Habitar los confines significa cohabitar la vida como confín existencial, la muerte como confín final y la divinidad como confín trascendental. El propio Wittgenstein, que respetaba los límites racionalmente, los trasgredía transracionalmente en su apertura ética o estética, religiosa o mística. Pues bien, el confín es el límite abierto y no cerrado, símbolo de una evolución que realiza la realidad ambivalentemente, positiva y negativamente, divina y diablescamente, conflictivamente. Por eso el mundo es mitad comedia de sentido y mitad tragedia de sinsentido y, por tanto, una auténtica tragicomedia, en la que están coimplicados Dios, el hombre y la realidad: cuya realización se realiza desrealizándose paradójicamente, hasta vaciarse o volverse a su principio u origen (nirvánico o extático).


(Conclusión)

Tras todo lo dicho importa la figura del Papa Francisco al presentarse no como un Patriarca sino como un Fratriarca, capaz de comprender la miseria, pobreza y sufrimiento de la humanidad en un mundo plagado de catástrofes naturales e innaturales, humanas o inhumanas.

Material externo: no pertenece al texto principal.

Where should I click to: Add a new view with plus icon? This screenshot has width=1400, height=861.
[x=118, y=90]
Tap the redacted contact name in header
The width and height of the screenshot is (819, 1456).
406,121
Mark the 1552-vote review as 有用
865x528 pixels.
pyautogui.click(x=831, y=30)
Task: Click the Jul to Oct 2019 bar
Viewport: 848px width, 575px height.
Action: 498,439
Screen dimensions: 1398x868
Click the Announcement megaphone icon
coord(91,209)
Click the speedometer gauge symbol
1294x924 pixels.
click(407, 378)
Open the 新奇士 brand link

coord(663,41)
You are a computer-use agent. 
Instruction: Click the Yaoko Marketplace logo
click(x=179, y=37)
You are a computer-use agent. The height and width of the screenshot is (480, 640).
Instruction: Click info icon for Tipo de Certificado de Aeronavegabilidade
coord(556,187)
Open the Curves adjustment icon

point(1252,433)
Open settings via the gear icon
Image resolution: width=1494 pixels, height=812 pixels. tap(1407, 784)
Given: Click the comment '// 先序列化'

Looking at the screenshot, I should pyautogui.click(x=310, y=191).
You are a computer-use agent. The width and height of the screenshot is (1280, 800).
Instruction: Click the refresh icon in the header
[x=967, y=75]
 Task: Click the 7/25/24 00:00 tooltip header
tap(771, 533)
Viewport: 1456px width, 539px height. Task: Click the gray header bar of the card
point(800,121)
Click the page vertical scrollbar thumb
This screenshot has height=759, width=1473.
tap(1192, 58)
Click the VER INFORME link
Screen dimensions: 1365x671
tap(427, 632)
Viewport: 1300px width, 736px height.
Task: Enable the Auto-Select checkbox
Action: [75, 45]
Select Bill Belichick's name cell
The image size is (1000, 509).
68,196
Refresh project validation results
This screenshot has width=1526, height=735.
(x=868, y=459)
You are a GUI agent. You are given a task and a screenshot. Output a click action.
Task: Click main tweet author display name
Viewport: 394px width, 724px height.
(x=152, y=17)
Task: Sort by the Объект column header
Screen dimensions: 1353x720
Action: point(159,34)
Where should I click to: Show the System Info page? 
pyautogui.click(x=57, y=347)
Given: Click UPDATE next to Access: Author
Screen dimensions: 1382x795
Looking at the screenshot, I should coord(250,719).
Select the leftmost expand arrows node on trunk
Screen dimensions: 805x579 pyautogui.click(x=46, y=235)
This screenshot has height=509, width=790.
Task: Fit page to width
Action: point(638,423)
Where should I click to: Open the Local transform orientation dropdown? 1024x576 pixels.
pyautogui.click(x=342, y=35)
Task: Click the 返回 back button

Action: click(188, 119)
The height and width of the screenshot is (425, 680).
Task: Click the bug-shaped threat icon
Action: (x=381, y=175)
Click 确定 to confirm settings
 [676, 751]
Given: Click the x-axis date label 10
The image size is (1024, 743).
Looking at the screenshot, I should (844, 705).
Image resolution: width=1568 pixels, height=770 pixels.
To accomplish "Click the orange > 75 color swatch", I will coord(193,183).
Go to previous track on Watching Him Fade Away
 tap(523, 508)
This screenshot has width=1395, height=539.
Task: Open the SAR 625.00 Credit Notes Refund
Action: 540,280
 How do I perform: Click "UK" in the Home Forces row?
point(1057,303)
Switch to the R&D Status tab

Con su espíritu franciscano y jesuítico, sencillo y abierto, Francisco personifica el clamor de los pobres e impotentes frente al glamour de los ricos y poderosos. El tradicional triunfalismo barroco del Vaticano deja paso a un Pontífice que trae a colación el pecado y la corrupción, el mal y la maldad, lo grotesco y lo diablesco, aunque sin perder su actitud positiva y la confianza religiosa en Dios. Desaparece del horizonte católico la vieja omnipotencia infantil típicamente religiosa, basada en un Dios infantilmente prepotente, como adujera Freud. Y reaparece la inspiración del Dios de Jesús radicalmente acogedor y asuntor de nuestra finitud y confinamiento en el Confín de su trascendencia trasfiguradora, proyectada por el homo religiosus que es el hombre religado.


(Bibliografía mínima)
---Carmelo Dotolo (Habitar los confines).
---San Pablo (Epístola a los Filipenses)
---Paul Tillich (El coraje de existir).
---Konrad Lorenz (Das sogenannte Böse)
---Ernst Bloch (El Principio Esperanza).
---Andrés Ortiz-Osés (El duelo de existir).